Когда учился в ВПШ, был у нас один
преподаватель. Фамилию с именем называть не стану, но человек он
был более чем примечательный. Начать хотя бы с того, что он являлся
автором собственной социально-экономической теории. Нет, нам он ее
не навязывал, и зачет по ней сдавать не заставлял. Но на лекциях
особенно явственно выпячивал недостатки и работ светоча нашего,
герра Карла Маркса с продолжателями, и его прямого оппонента,
мистера Адама Смита. Первого за мрачные предсказания – вроде
неизбежности социальных потрясений по классовому признаку, второго
за принципиальное отрицание определенности. Вроде двух птиц –
вороны и попугая, когда первая каркает: «Кровью умоетесь!», а
второй приговаривает: «Черт его знает!».
Сути собственной, авторской теории
того преподавателя я уже и не припомню, а вот уроки, на которых
прямо противопоставлялись господа Маркс и Смит, навечно в памяти
отложились. И предпосылки к социальным взрывам помню назубок. Так
вот, что я хочу сказать с этим в связи: хрен вам, а не революция!
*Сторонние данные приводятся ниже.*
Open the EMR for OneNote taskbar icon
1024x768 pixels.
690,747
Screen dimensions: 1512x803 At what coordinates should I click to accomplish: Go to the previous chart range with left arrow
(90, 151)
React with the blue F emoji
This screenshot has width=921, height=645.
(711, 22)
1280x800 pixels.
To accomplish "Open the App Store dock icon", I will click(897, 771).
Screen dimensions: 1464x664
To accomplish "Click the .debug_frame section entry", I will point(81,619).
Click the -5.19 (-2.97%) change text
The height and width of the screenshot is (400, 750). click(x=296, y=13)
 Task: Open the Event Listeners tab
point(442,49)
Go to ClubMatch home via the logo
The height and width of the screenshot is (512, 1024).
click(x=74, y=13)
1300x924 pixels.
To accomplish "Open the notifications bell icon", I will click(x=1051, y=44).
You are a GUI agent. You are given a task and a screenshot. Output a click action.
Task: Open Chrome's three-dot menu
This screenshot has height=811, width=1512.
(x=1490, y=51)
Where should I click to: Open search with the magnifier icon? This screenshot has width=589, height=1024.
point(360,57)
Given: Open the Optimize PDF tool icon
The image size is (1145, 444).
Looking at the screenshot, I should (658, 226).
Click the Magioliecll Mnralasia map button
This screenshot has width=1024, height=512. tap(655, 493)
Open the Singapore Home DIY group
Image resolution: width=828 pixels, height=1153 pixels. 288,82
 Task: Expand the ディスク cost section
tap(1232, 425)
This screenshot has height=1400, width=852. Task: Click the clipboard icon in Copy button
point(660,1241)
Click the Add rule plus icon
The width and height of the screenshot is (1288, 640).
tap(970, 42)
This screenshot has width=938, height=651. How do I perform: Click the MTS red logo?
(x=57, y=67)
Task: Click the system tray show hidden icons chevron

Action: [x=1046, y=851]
От одной мировой бойни, куда могли бы втянуть Россию пошедшие на
поводу Берлина наши правители, я уже страну уберег. И от революции
спасу. И будет, как предсказывал Столыпин, к середине двадцатого
века в Империи население превышающее триста миллионов человек. И
будет вся страна более или менее равномерно заселена.
Заметил, долго думать о чем-то
неприятном в вагоне поезда не получается. Глядя на проплывающую
мимо страну, хотелось прижать к боку теплую жену и медленно,
смакуя, цедить из пузатого бокала хороший коньяк. И пусть весь мир
подождет, как говорится.
В конвертах, доставленных от
Наденьки, плотно утрамбованные листы. По нескольку сразу, плотно, в
каждой строке, заполненные округлым убористым наденькиным почерком,
и обязательно по листочку от сыновей. От Германа, пересланные из
Ливадии, где он составлял компанию отдыхающему на море юному царю.
И от Сашеньки – целыми днями пропадающего в окрестностях вместе с
целой шайкой местных, крестьянских, детей.
Бог мой! Какие же они, все-таки,
разные! Ученики одного и того же учителя, но даже почерк совершенно
не схожий. Плотный, каллиграфичный, обдуманный и взвешенный,
заранее спланированный текст от старшего. Ничуть не сомневаюсь, что
все, вплоть до знаков препинания Герман изначально сочиняет в
голове, и только потом спокойно, без спешки, переносит на бумагу.
Предусмотрено все. Вплоть до того, что возможно письмо станут
читать чужие люди. На четыре послания нет ни одного упоминания
Александра Николаевича. Иногда, как намек на близкие с будущим
Государем отношения, в письмах проскальзывает «мы». «Мы посещали
ботанический парк», «Мы кормили чаек с причала», и так далее.